Alzheimer’s disease is extraordinarily prevalent in the U.S., affecting more than 5 million Americans, according to the Alzheimer’s Association. To find a solution to this epidemic, the medical community has been searching for factors that lead to the condition for decades. To this day, the disease remains incurable; however, scientists have just made a discovery that could help detect and, in turn, fight early onset of this form of dementia.
How did the study work?
In December 2014, researchers from the University of Wisconsin-Madison presented a study at the American College of Neuropsychopharmacology meeting in Arizona, reporting that sleep disturbances may be an early sign of Alzheimer’s. For the study, the scientists conducted positron emission tomography scans on 98 volunteers ages 50 to 73 with healthy cognitive function. These PET scans utilized a tracer that visualizes amyloid deposits, proteins that are present in higher amounts among people with Alzheimer’s.
“Those who reported having more sleep issues and less restful slumber at night had greater amounts of amyloid accumulated in the supramarginal and frontal medial orbital areas of the cerebral cortex.”
The researchers compared the PET results with questionnaires completed by the participants, who revealed information about their sleep patterns and problems. Those who reported having more sleep issues and less restful slumber at night had greater amounts of amyloid accumulated in the supramarginal and frontal medial orbital areas of the cerebral cortex. This accumulation is highly linked to Alzheimer’s disease.
What does this mean for people with Alzheimer’s?
With this information in hand, doctors may be able to spot patients who are at a greater risk of this form of dementia. These patients may then take steps to reduce the onset of the disease, such as maintaining a healthy diet and exercising the brain to maintain cognitive function.
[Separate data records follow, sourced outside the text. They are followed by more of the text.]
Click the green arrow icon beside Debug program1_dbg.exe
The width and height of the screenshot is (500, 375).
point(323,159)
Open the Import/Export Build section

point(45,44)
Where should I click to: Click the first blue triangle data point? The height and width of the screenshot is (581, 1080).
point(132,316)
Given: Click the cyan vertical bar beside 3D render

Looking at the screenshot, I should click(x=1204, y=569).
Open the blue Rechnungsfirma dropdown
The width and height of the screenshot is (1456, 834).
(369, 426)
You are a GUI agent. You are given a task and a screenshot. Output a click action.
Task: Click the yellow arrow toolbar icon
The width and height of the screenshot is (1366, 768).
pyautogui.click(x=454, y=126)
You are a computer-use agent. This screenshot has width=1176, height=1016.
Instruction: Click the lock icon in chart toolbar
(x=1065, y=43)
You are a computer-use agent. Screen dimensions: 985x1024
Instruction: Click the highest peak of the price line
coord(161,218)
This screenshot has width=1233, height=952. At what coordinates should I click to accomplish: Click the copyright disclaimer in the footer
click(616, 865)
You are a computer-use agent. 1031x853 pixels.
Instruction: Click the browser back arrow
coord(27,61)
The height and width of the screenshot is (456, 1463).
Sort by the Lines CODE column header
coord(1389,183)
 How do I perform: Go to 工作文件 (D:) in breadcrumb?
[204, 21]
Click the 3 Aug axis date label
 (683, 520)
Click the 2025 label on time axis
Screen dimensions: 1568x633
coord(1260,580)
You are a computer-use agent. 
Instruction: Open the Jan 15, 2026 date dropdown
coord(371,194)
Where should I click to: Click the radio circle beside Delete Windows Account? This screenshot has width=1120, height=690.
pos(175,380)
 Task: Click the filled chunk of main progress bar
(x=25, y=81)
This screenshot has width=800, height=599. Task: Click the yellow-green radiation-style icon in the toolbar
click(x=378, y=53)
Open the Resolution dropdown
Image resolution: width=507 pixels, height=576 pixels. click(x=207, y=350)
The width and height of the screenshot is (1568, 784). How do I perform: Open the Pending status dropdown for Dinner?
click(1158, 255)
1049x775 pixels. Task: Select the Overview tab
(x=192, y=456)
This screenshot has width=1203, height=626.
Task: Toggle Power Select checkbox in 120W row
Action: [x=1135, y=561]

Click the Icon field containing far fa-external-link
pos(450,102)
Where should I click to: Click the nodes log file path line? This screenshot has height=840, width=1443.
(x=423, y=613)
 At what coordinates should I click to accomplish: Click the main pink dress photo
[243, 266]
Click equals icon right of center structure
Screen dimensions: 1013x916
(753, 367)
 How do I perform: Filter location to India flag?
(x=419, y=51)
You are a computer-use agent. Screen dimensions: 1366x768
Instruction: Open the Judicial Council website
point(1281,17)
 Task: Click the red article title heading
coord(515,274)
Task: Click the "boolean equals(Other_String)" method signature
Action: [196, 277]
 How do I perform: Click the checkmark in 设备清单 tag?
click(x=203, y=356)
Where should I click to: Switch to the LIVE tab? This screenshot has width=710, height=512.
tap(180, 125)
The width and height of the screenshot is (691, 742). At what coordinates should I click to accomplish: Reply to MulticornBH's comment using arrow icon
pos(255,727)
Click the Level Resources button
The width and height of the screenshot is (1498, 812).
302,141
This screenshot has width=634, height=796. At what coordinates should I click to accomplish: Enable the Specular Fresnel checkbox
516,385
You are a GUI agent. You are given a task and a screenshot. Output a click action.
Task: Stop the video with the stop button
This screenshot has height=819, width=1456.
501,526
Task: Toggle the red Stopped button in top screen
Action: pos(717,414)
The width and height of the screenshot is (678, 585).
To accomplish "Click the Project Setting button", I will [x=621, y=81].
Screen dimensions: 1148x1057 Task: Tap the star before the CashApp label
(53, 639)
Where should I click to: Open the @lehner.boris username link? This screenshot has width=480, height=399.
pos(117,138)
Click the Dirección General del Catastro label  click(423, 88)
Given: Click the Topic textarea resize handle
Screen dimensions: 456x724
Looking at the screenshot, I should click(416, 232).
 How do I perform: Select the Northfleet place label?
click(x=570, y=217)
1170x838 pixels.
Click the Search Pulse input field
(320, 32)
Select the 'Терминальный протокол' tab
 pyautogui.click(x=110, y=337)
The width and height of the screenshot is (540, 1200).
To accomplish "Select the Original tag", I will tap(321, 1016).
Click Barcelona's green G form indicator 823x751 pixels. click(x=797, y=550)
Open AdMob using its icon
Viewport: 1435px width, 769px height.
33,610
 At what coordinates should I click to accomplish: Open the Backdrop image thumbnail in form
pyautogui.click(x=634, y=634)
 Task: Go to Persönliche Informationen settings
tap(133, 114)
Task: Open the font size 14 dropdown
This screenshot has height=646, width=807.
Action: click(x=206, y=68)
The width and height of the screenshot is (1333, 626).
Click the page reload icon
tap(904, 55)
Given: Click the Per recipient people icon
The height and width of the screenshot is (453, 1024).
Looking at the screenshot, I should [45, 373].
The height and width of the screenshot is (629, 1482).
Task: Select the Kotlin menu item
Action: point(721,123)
It may be tempting to deduce that, by improving their sleep schedules, seniors might stave off the onset of the debilitating disease. However, the study is not definitive proof that altering one’s sleep will reduce the risk of Alzheimer’s, as Dr. Ruth Benca, lead investigator and professor in the Departments of Psychology and Psychiatry at the University of Wisconsin- Madison, stated during the meeting.
“We still need to determine whether sleep disturbance promotes amyloid deposition in the brain, or if a neurodegenerative process produces disordered sleep,” Benca said.
The researchers noted a need for further, more extensive studies to evaluate the effectiveness of interventions to improve sleep patterns to prevent changes in the brain linked to Alzheimer’s.